## As tarefas
a) Indique se cada uma das afirmações seguintes está de acordo com o texto sobre Tolstoi, respondendo sim ou não e citando as palavras do texto que o decidem. (i) Tolstoi renunciou à propriedade privada. (ii) Segundo o texto, o conhecimento racional liga o finito ao infinito. (iii) A formulação sobre o homem que podia matar-se é atribuída a Andrés Torres Queiruga.
b) Prossiga o texto sobre Tolstoi a partir do ponto em que ele termina.

Se é tão evidente que a vida é falha de sentido, então como conseguiram prosseguir milhões de pessoas a sua caminhada e transmitir-me a vida e suas realizações, algo que indiscutivelmente chegou até mim? É a pergunta que dará novo fôlego a Tolstoi.

5. O erro de Tolstoi, segundo o próprio, foi ter-se atido ao seu “meio” e visto os demais como “ELES”. E, no entanto, é “neles”, nos que labutam, e não nos “ricos” e “parasitas” que frequenta, e de que é membro, que se encontra a resposta mais importante: a fé. A mais sincera das fés, aquela que não se fica nas enunciações elaboradas desmentidas pelo viver dos seus autores ou transmissores, mas a do povo que vive como reza. A fé que Tolstoi “adiciona” ao conhecimento racional. Este, só permite somar o finito ao finito, e o infinito ao infinito, em jogos de soma zero. Nada. Só a fé (re)liga finito e infinito, forma de conhecimento maior, portanto. “Onde há vida, há fé”, formulação que um respeitado teólogo do nosso tempo, Andrés Torres Queiruga, colocará deste modo: o viver do homem que podia matar-se é o referendo pragmático de que a vida tem sentido. Tolstoi abandona a sua “classe”, ruma a uma vida ascética, deixa todos os bens, renuncia à propriedade privada. Todos, sem excepção – aqui contraria um pouco o Hans Kung de Aquilo em que creio –, se confrontam com o sentido da existência, só que milhões não se entediam com este, mas penam, sofrem, vivem com a dignidade que lhes advém de acreditarem, genuinamente, no que professam. O luxo não permite aceder à vida verdadeira. Como Guardini, Tolstoi aceita a não pedagogização da liturgia. Como Agostinho, o caminho é o do regresso: “tal como a força da vida foi gradualmente extinta e imperceptível, e cheguei à impossibilidade da ida, a cessação da vida e a necessidade de suicídio, também a força da vida regressou a mim, não era algo novo mas a mesma velha força que me atraiu no período inicial da minha vida. Regressei a todas estas coisas que tinham sido parte da minha infância e juventude (…). Noutras palavras regressei a uma crença em Deus, na perfeição moral, e à tradição que deu sentido à vida (…). A baía era Deus, a direcção a tradição, e os ramos eram a liberdade que me havia sido dada para remar para a baía e juntar-me a Deus”.

## Secção de dados
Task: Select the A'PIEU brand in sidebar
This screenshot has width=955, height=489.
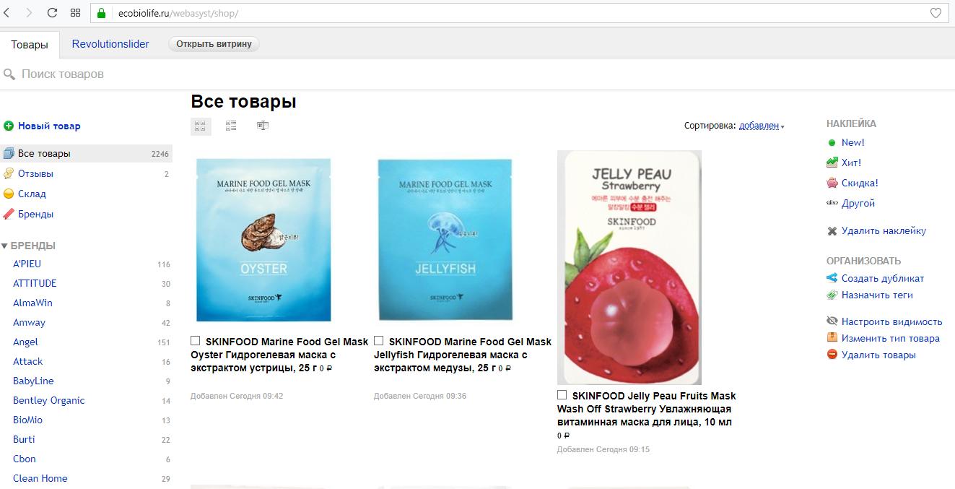Action: pos(27,264)
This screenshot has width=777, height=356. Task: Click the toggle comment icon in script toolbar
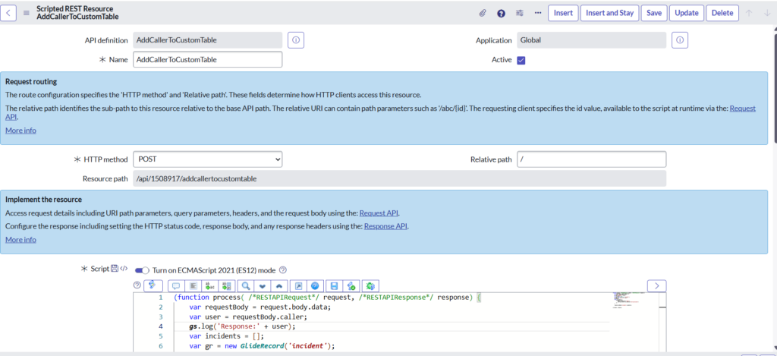[x=176, y=285]
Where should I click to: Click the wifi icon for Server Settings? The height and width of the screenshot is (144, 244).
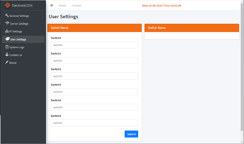[7, 23]
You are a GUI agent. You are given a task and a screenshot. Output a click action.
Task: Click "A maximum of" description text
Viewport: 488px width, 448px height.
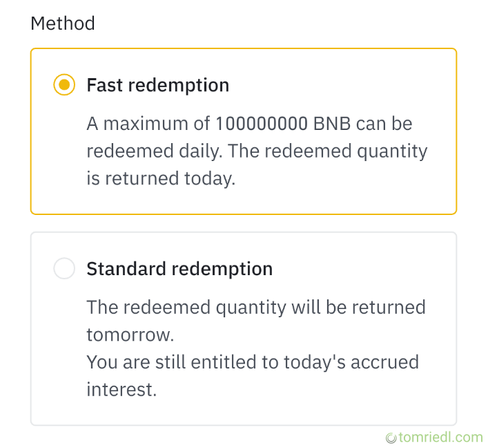[148, 124]
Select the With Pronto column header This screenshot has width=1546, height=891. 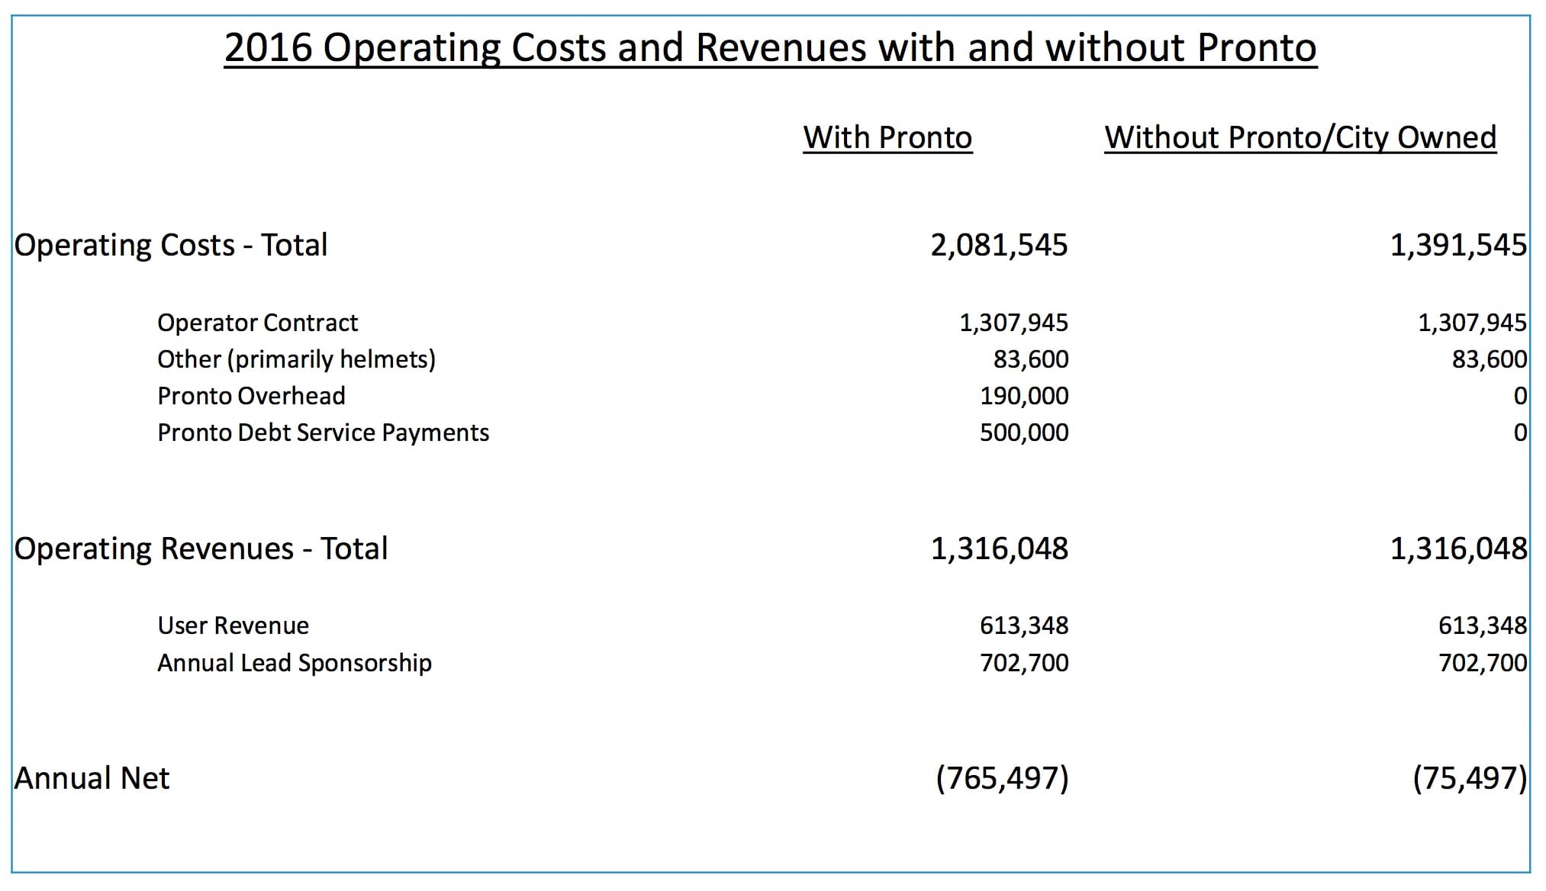tap(887, 137)
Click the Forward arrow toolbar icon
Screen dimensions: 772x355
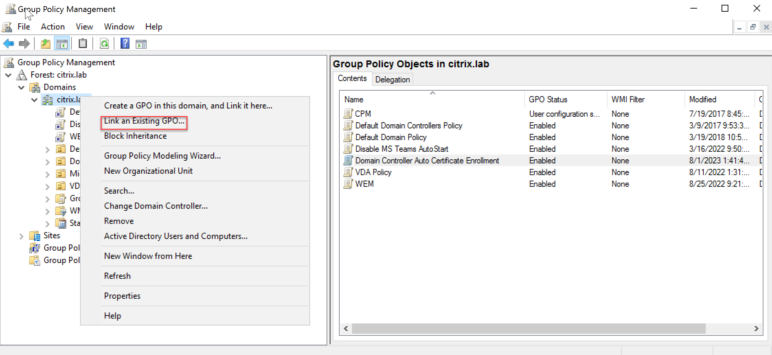click(x=24, y=44)
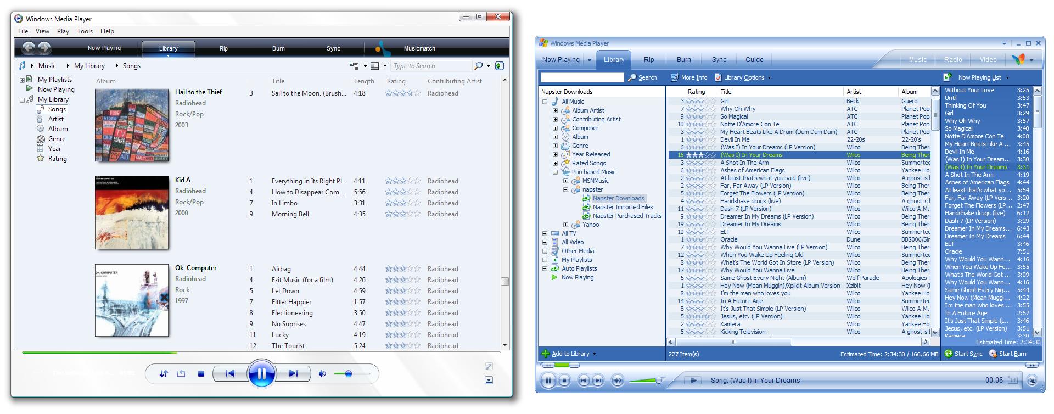
Task: Toggle shuffle mode in Vista player
Action: [x=164, y=374]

## Respostas por tarefa
a)
(i) Sim: "renuncia à propriedade privada".
(ii) Não: "Só a fé (re)liga finito e infinito".
(iii) Sim: "Andrés Torres Queiruga, colocará deste modo: o viver do homem que podia matar-se é o referendo pragmático de que a vida tem sentido".

b)
Não se julgue, contudo, que este regresso é um conto de fadas – haverá momentos de dúvida, ainda. A ausência de ecumenismo entre as Igrejas cristãs será algo que impressionará o autor de Confissão. Que, assentando na verdade essencial do que lhe era transmitido, esforçou-se no estudo dos textos para neles compreender, em equilíbrio, o que menos aí se sustentava. Um percurso exigente, permanentemente no fio da navalha. Acabou excomungado pela Igreja Ortodoxa que nem no ano 2001, a pedido de um ainda familiar de Tolstoi, reviu a condenação.